WHAT TO PRODUCE:
For the records below, give the number of lines where the string "target" occurs. Include nothing else.

(Stored data entries)
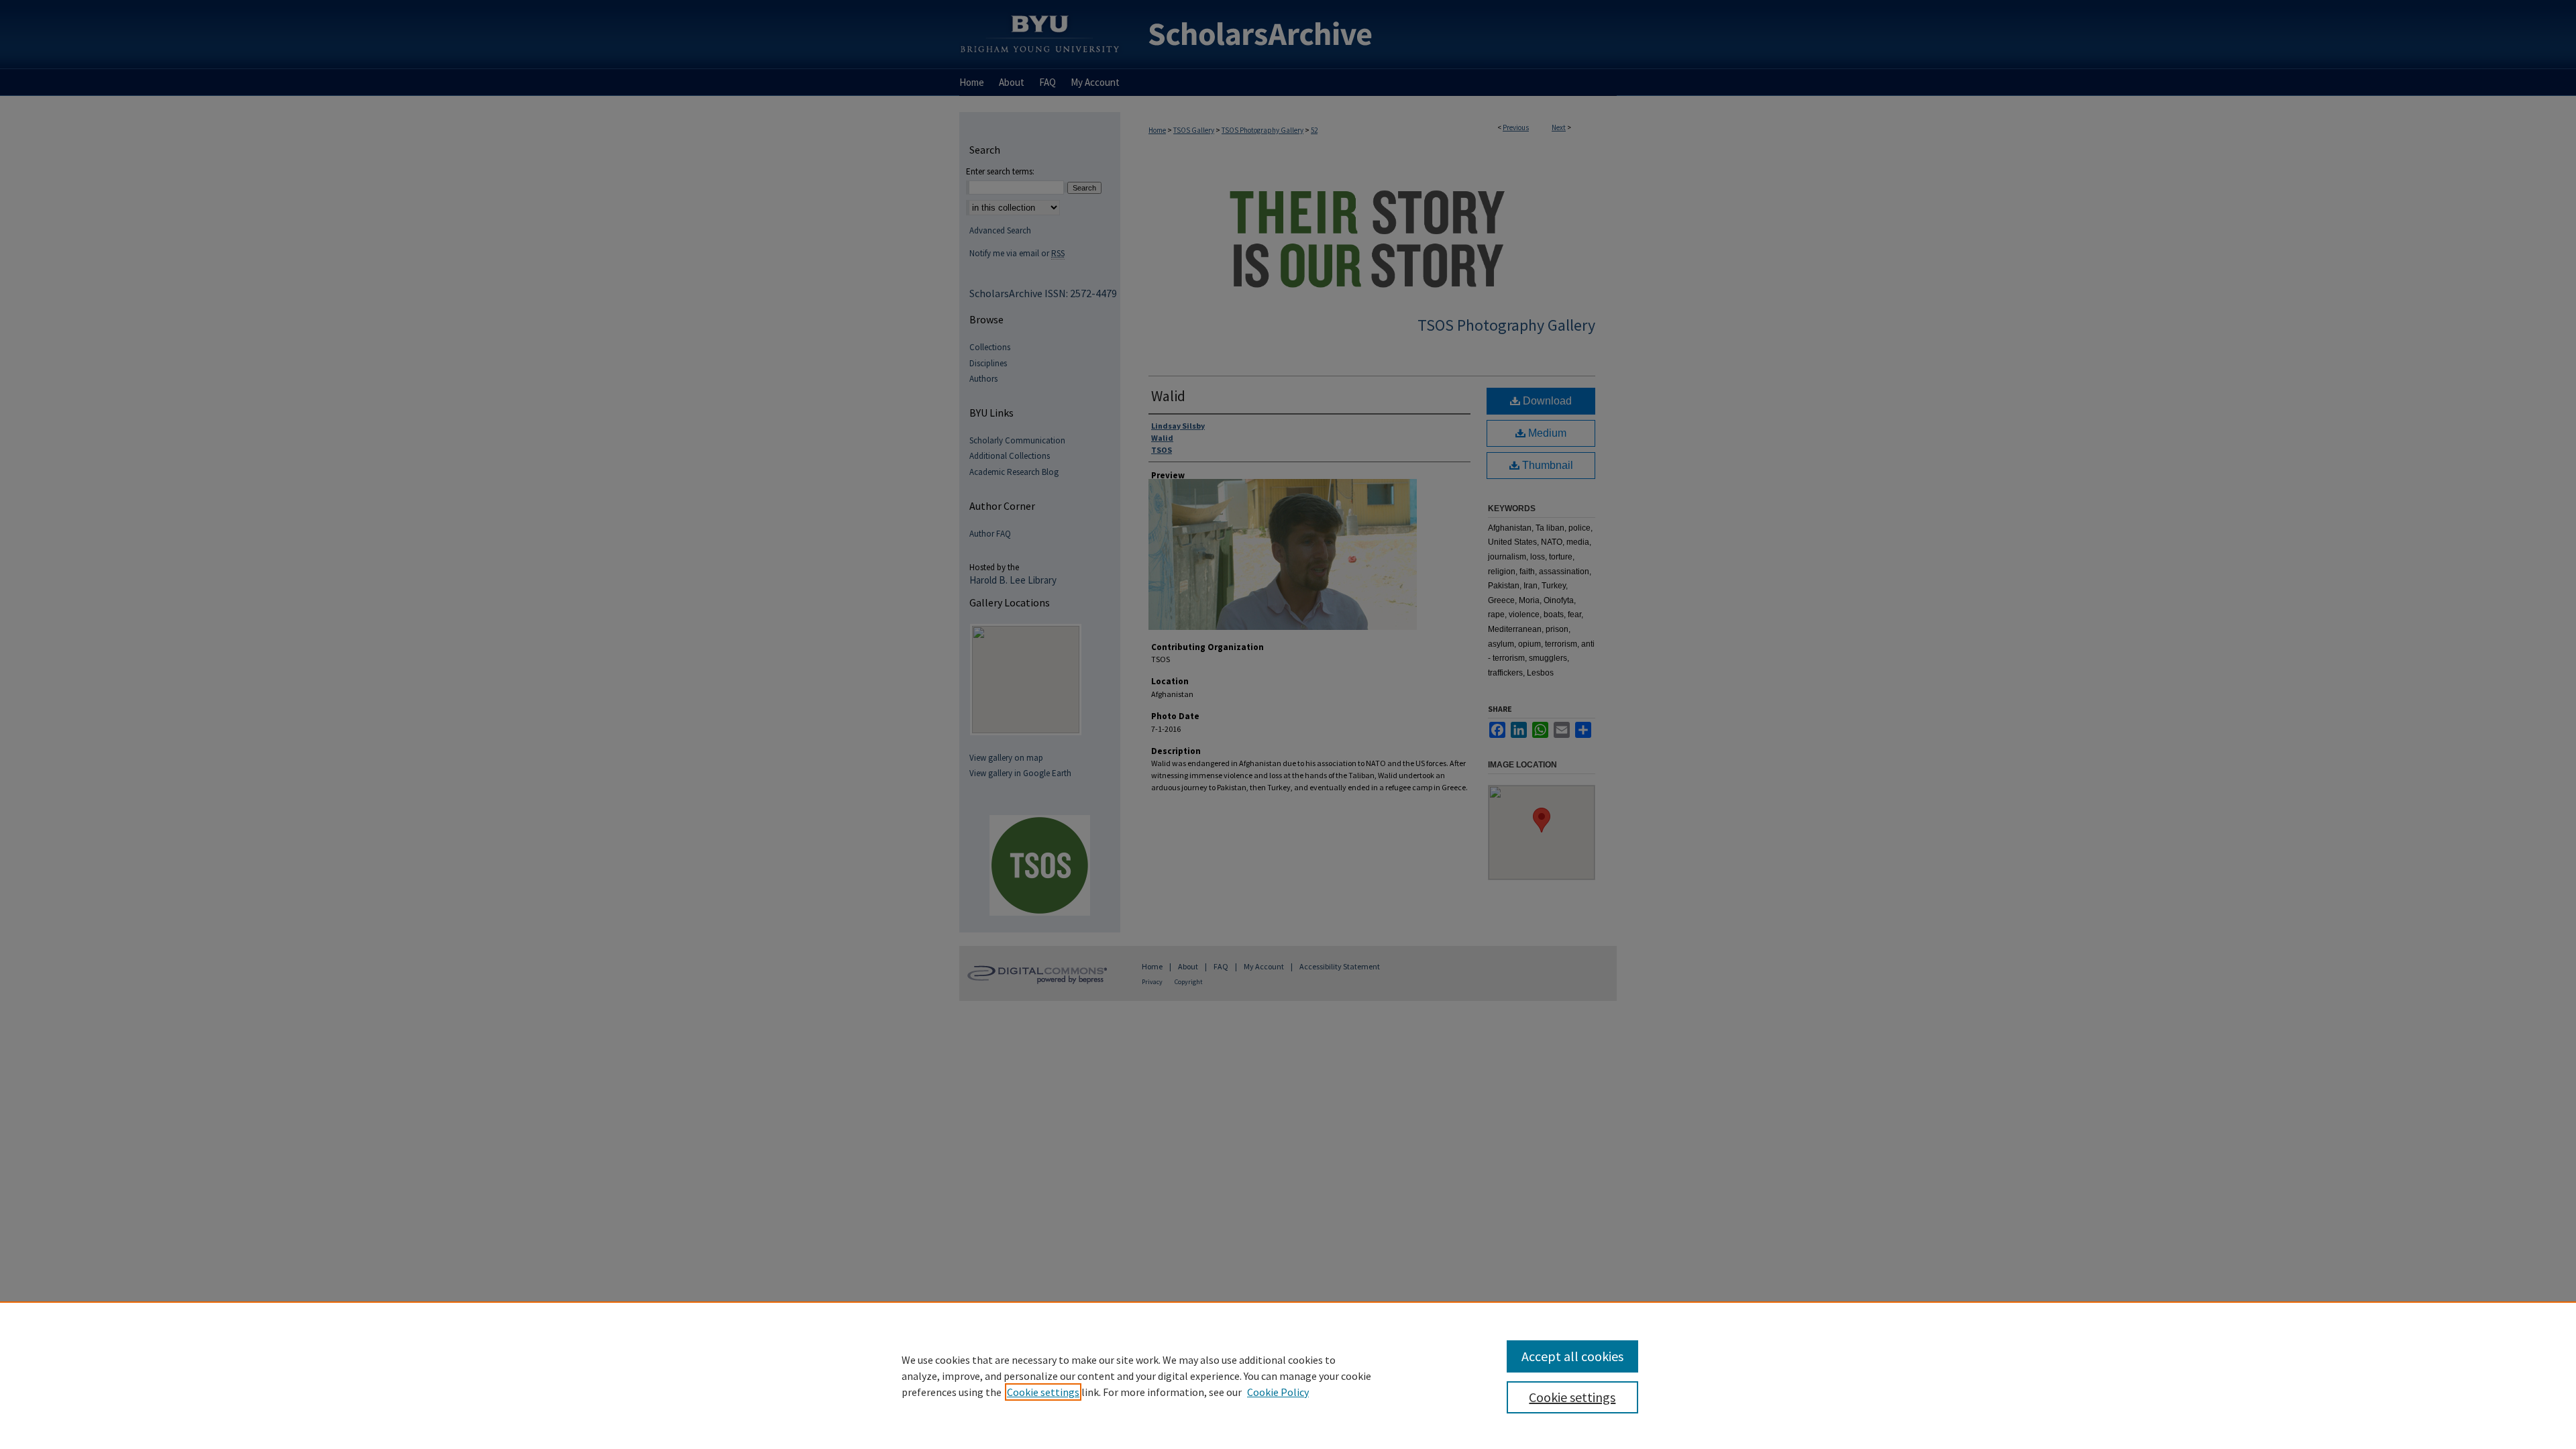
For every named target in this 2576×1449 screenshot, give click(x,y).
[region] (1288, 1375)
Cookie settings (1043, 1392)
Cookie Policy (1278, 1392)
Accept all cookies (1572, 1356)
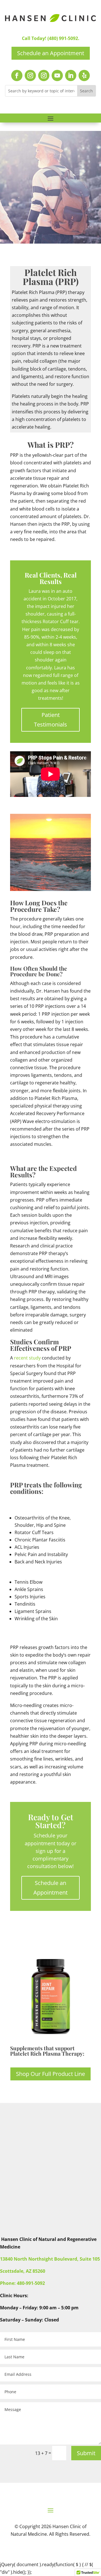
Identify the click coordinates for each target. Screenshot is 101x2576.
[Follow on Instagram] (30, 75)
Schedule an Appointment (50, 53)
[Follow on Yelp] (84, 75)
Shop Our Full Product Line (50, 2074)
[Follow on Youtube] (57, 75)
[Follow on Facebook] (16, 75)
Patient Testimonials (50, 719)
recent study (27, 1358)
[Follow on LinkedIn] (70, 75)
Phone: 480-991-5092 (22, 2283)
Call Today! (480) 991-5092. (50, 38)
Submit (86, 2453)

RESPONSE TO THE EXERCISE:
2